Робеспьер в этот момент спускался вниз, чтобы взойти на трибуну по приглашению председателя Тальена. Как и на предыдущем заседании, в зале наступила тишина, от которой так и веяло обожанием и тревогой. Так ли это? Не так? Адамберг смотрел на собравшихся и никак не мог понять по их сосредоточенным лицам, льстивым или раздраженным, были ли эти эмоции разыграны или являлись подлинным переживанием. Теперь ему стала очевидна важность исследования Брюнета-Блондина, изучавших грань, за которой вымысел принимают за правду и в погоне за призраками тонут во мраке безумия. Безумия тех кровавых дней. Данглар с Вейренком снова потеряли всякие ориентиры и, разинув рот, упивались ораторским искусством Робеспьера, судя по всему, начисто забыв, зачем они тут. Робеспьер был собран и напряжен – сегодня перед ним стояла нелегкая задача убедить депутатов предать смерти быка Дантона, олицетворявшего жизненную мощь Революции. В благоговейной тишине скрипучий голос Робеспьера достигал самых дальних скамей.
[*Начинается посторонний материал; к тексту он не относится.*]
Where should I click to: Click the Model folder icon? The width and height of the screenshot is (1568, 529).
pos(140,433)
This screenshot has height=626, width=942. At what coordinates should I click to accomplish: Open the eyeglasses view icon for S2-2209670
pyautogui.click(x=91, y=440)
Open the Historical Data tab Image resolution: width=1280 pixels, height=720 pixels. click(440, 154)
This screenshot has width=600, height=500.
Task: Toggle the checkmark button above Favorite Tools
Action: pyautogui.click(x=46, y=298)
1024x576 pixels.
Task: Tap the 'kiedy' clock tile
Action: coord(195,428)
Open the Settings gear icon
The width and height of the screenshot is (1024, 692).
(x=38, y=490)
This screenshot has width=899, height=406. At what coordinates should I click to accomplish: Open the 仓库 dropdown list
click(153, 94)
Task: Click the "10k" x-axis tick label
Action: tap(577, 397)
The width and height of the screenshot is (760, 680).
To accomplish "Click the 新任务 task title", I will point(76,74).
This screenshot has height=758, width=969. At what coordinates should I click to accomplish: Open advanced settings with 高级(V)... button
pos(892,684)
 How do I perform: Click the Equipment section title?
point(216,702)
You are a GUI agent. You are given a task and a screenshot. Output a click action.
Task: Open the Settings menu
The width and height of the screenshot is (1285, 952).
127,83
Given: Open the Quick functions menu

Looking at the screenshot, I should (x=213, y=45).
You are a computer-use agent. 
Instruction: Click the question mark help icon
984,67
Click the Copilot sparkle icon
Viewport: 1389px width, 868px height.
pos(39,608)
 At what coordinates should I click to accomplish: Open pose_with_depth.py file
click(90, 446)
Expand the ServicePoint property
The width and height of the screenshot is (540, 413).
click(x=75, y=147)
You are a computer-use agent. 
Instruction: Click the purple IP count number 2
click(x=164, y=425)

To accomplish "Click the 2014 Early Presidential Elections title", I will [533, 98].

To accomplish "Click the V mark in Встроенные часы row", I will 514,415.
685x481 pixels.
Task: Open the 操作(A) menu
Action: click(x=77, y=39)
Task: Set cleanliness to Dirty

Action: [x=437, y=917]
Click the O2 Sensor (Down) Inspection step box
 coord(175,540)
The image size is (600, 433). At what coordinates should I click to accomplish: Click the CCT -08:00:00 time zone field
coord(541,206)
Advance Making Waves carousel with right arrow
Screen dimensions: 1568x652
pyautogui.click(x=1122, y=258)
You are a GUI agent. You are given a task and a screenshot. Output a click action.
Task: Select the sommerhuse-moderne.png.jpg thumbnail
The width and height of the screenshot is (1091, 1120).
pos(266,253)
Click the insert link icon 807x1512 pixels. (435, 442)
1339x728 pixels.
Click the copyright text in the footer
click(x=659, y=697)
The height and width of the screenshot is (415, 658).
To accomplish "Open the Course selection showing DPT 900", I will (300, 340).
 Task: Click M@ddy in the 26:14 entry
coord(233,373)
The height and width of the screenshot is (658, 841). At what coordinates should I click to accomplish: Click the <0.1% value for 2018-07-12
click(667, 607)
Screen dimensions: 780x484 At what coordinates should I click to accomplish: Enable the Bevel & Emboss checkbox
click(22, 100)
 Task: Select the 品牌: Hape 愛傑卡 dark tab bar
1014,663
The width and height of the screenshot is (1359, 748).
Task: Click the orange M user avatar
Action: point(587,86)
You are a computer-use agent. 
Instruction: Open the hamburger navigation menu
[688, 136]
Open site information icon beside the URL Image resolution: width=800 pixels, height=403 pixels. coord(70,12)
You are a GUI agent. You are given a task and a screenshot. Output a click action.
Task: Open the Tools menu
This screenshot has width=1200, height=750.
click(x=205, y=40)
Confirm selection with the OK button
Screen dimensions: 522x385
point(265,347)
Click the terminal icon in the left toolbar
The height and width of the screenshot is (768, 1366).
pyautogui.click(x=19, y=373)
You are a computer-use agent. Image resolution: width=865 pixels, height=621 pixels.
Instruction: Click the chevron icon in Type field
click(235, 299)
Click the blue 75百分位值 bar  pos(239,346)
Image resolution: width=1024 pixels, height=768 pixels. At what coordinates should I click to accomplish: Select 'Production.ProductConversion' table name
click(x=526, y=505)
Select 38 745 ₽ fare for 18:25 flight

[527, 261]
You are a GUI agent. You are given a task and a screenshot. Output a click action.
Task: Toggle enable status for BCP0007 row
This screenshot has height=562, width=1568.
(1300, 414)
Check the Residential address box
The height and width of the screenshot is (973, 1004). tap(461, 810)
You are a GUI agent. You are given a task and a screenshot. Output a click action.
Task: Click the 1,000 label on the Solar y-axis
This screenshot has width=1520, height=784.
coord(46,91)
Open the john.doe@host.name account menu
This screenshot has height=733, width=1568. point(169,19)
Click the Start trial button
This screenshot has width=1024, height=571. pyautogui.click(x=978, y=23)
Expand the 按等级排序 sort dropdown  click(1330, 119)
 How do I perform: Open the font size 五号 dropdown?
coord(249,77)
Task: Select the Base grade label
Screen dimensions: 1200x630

Мы увидим сегодня, сумеет ли Конвент разбить пресловутый, давно уже сгнивший идол, или же своим падением он уничтожит Конвент и французский народ!
Аплодисменты в рядах монтаньяров, хотя некоторые все же держат на коленях сжатые кулаки. “Болото” колеблется, шумит, заводится, трепещет.
Адамберг, вспомнив о собственной роли, осторожно хлопнул в ладоши, подражая своим собратьям. Брюнет-Кутон бил оземь тростью, сопровождая и поощряя одобрительные крики. Зал был напряжен и взволнован, нервозность и драматизм ситуации становились осязаемыми в сгущенных холодом запахах душистой пудры и пота. Все знали, какое событие произойдет сегодня вечером, но его ждали с тревогой, будто финал не был предрешен заранее. Даже Адамберг, несмотря на свое дремучее невежество, недоумевал, как этот бездушный, чопорный слабак Робеспьер осмеливается нападать на Дантона, в котором энергия бьет ключом.